While the harvest might wind up in January for the Hunter or Barossa, the Stivenses were still waiting for fruit to ripen in May.
“We still get the warm summers in Orange but it always cools down in the night time. The longer the grapes stay on the vine, the fruit flavours intensify and the tannin softens.”
Unlike most vineyards, the boutique and award-winning operation makes 85 per cent of its profit from its cellar door operations, offering huge scope to ramp up production and target the wholesale market.
The couple opened the cellar door in 2016 when, Michelle says, “Orange was becoming well-known as a premium cool climate wine destination.”
They had the enviable task of visiting several cellar doors in the region each weekend as part of market research. “We have family and friends that would love to come and visit Orange and they all have small children. But I would not have felt comfortable taking them to those cellar doors.”
They set out to “create a cellar door where kids aren’t saying ‘can we go now?'”
While parents enjoy a glass in an old woodshed converted into a rustic-chic cellar door, kids can pet the animals at the Funny Farm, or play an old-fashioned game of handball or bocce.
Michelle believes their family-friendly space has been their greatest business success, alongside the production of award-winning wine varieties including pinot noir, chardonnay, shiraz and pinot gris.
More recently, work was completed on a function centre with capacity for 350 guests, while the property has twice hosted the popular Day on the Green festival, attended by 10,000 festival-goers.
Rural sales specialist Stewart Murphy of Ray White Emms Mooney has the listing, with price expectations north of $5.5 million.
Murphy says the Orange area has “come to the forefront”.
“It’s a destination for tree-changers looking to relocate. But then it’s also a destination for weekenders wanting to experience what Orange has to offer,” he says.
“Cool climate wines have become the flavour of the month. That’s why we are seeing people from outside the area pursuing vineyards.”
Local vineyard owners are also expected to show interest in the property.
The rural market has steadied after years of rising farmland values. “Buyers have got more selection and are a bit more cautious,” Murphy says. “But good real estate still sells.”
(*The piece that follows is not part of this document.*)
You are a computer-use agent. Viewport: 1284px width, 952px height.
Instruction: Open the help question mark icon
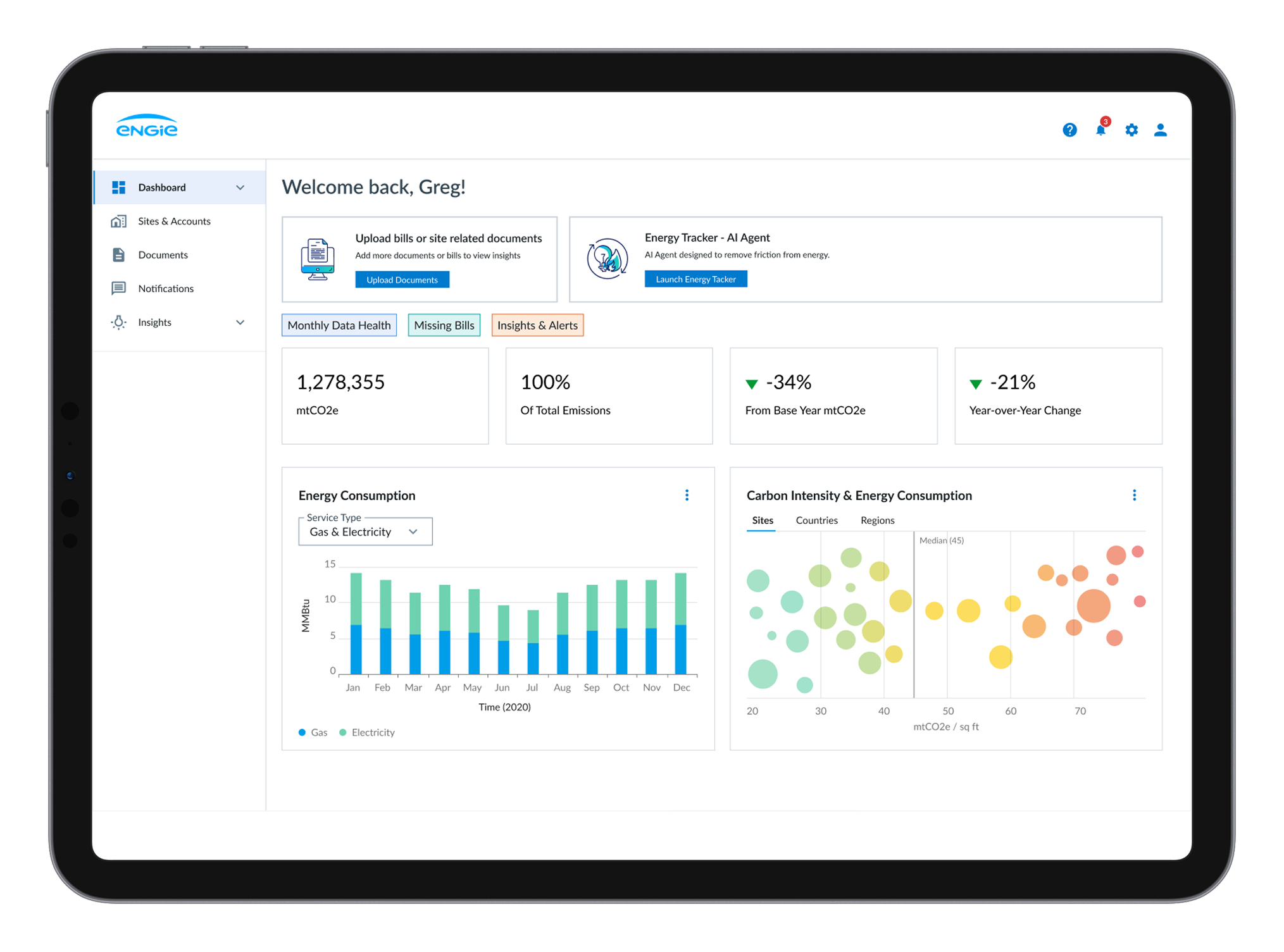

With a management structure in place – including a general manager, winemaker and vineyard consultant – a new owner could “walk in and hit the ground running”.
Currently, 40 per cent of the grape harvest sells to other wineries, so the future owner could ramp up the production of ‘Heifer Station’ wines and seek to expand interstate or overseas.
While the Stivenses are selling off Heifer Station Wines to retire, they won’t be far away. They will retain the homestead and cattle grazing paddocks next door.
“We’re looking forward to wandering down the paddocks to the cellar door,” Michelle says.
Heifer Station Wines is for sale by tender, closing September 22.